## WHAT THE TASK REQUIRES
Find the word "computer" in the data, then copy each line where it is found.

___ MATERIAL FOR THE TASK ___

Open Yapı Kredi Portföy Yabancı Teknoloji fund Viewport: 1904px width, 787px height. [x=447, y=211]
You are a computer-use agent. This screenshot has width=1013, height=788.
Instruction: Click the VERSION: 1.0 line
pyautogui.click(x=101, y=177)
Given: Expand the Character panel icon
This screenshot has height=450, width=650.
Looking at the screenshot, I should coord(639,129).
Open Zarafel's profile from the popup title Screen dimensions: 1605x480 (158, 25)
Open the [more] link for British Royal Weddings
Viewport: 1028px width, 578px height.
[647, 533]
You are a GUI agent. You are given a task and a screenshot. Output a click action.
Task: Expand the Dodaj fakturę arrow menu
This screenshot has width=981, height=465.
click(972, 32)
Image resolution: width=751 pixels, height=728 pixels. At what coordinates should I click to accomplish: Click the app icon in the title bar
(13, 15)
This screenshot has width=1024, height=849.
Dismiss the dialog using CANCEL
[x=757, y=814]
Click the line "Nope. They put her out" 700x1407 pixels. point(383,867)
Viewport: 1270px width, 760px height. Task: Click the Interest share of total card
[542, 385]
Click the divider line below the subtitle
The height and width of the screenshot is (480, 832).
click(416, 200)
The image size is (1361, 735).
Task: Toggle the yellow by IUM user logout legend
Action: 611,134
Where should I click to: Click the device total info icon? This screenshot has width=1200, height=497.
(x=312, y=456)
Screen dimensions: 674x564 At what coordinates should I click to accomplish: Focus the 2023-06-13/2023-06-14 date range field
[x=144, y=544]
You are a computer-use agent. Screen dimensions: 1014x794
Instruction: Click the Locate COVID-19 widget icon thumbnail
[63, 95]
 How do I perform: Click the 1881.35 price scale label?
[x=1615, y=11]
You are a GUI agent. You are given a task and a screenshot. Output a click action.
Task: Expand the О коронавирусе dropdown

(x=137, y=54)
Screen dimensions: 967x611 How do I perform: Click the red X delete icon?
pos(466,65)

___

## ANSWER
You are a computer-use agent. This screenshot has width=1013, height=788.
You are a computer-use agent. Screen dimensions: 1014x794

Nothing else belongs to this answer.